Adversarial IRL¶
Classes and Functions¶
Adversarial Inverse Reinforcement Learning (AIRL). Code adopted from https://github.com/HumanCompatibleAI/imitation.git
- class airl.AIRL(*, demonstrations: Union[Iterable[types_unique.Trajectory], Iterable[Mapping[str, Union[numpy.ndarray, torch.Tensor]]], TransitionKind], demo_batch_size: int, venv: stable_baselines3.common.vec_env.base_vec_env.VecEnv, gen_algo: stable_baselines3.common.base_class.BaseAlgorithm, reward_net: reward_nets.RewardNet, **kwargs)¶
Bases:
common.AdversarialTrainer
Adversarial Inverse Reinforcement Learning (AIRL).
- logits_gen_is_high(state: torch.Tensor, action: torch.Tensor, next_state: torch.Tensor, done: torch.Tensor, log_policy_act_prob: torch.Tensor) torch.Tensor ¶
Compute the discriminator’s logits for each state-action sample.
- property reward_test: reward_nets.RewardNet¶
Returns the unshaped version of reward network used for testing.

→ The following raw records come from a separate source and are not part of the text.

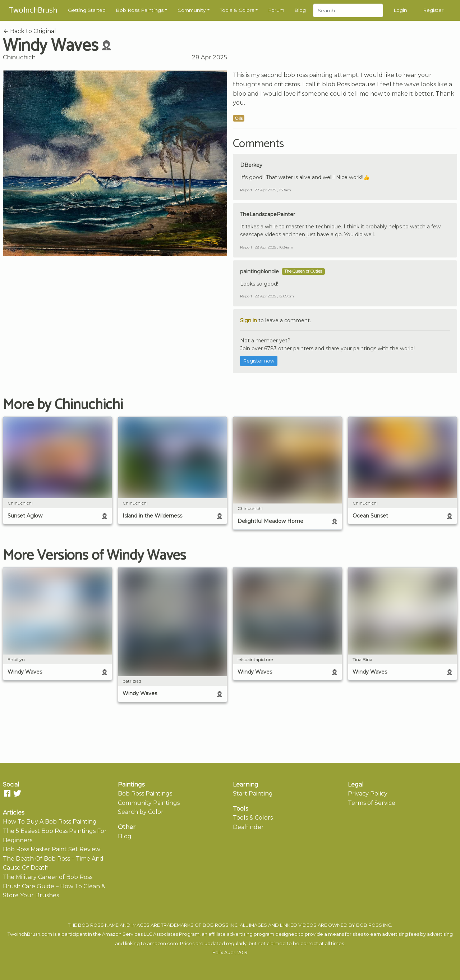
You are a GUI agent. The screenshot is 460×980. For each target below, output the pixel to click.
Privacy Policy (368, 794)
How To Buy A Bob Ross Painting (50, 822)
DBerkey (251, 165)
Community (192, 10)
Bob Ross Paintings (140, 10)
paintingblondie (259, 271)
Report (246, 190)
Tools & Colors (237, 10)
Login (400, 10)
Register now (259, 361)
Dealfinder (248, 827)
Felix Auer (224, 953)
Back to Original (29, 31)
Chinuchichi (20, 57)
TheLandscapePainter (267, 214)
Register (433, 10)
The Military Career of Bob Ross (48, 877)
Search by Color (141, 812)
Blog (300, 10)
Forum (276, 10)
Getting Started (87, 10)
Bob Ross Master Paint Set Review (52, 849)
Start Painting (253, 794)
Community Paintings (149, 803)
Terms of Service (371, 803)
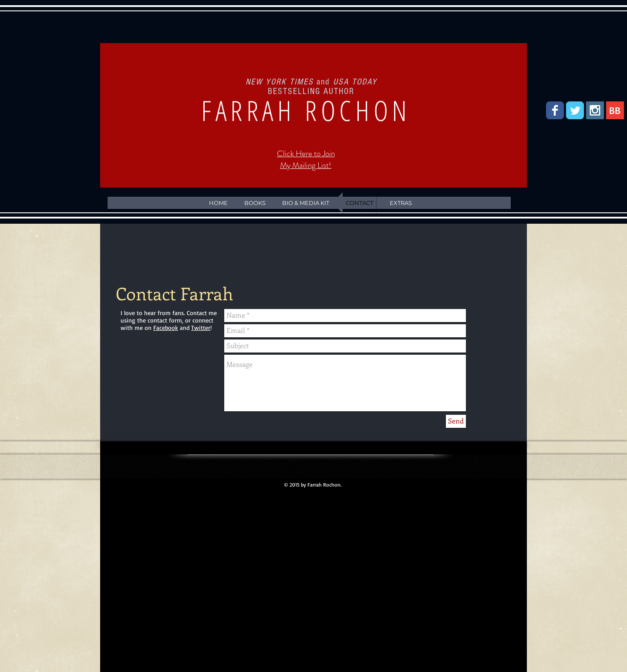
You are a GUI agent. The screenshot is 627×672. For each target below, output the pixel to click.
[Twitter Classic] (575, 110)
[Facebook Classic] (555, 110)
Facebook (165, 327)
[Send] (456, 421)
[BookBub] (615, 110)
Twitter (201, 327)
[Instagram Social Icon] (595, 110)
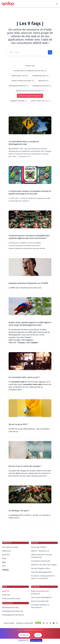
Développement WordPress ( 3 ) (18, 86)
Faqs (4, 562)
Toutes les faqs (30, 66)
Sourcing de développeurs (41, 597)
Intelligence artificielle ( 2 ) (18, 100)
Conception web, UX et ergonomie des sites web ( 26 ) (30, 70)
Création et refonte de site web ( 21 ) (23, 80)
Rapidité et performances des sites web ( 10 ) (30, 90)
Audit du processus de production (40, 592)
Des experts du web (10, 547)
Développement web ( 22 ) (40, 76)
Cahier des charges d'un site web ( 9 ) (30, 96)
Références (6, 551)
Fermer (38, 635)
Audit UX (6, 591)
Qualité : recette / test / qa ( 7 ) (40, 100)
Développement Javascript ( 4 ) (42, 86)
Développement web (10, 607)
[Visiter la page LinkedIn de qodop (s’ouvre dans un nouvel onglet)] (44, 623)
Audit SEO (6, 594)
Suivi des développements (41, 572)
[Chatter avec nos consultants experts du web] (47, 623)
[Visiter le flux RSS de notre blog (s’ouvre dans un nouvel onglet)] (57, 623)
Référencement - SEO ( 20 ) (20, 76)
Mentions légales (9, 623)
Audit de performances (11, 598)
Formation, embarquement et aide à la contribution (43, 577)
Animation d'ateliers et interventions (40, 606)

- property reward_train: reward_nets.RewardNet¶
Reward used to train generator policy.
- venv: stable_baselines3.common.vec_env.base_vec_env.VecEnv¶
The original vectorized environment.
- venv_train: stable_baselines3.common.vec_env.base_vec_env.VecEnv¶
Like self.venv, but wrapped with train reward unless in debug mode.
If debug_use_ground_truth=True was passed into the initializer then self.venv_train is the same as self.venv.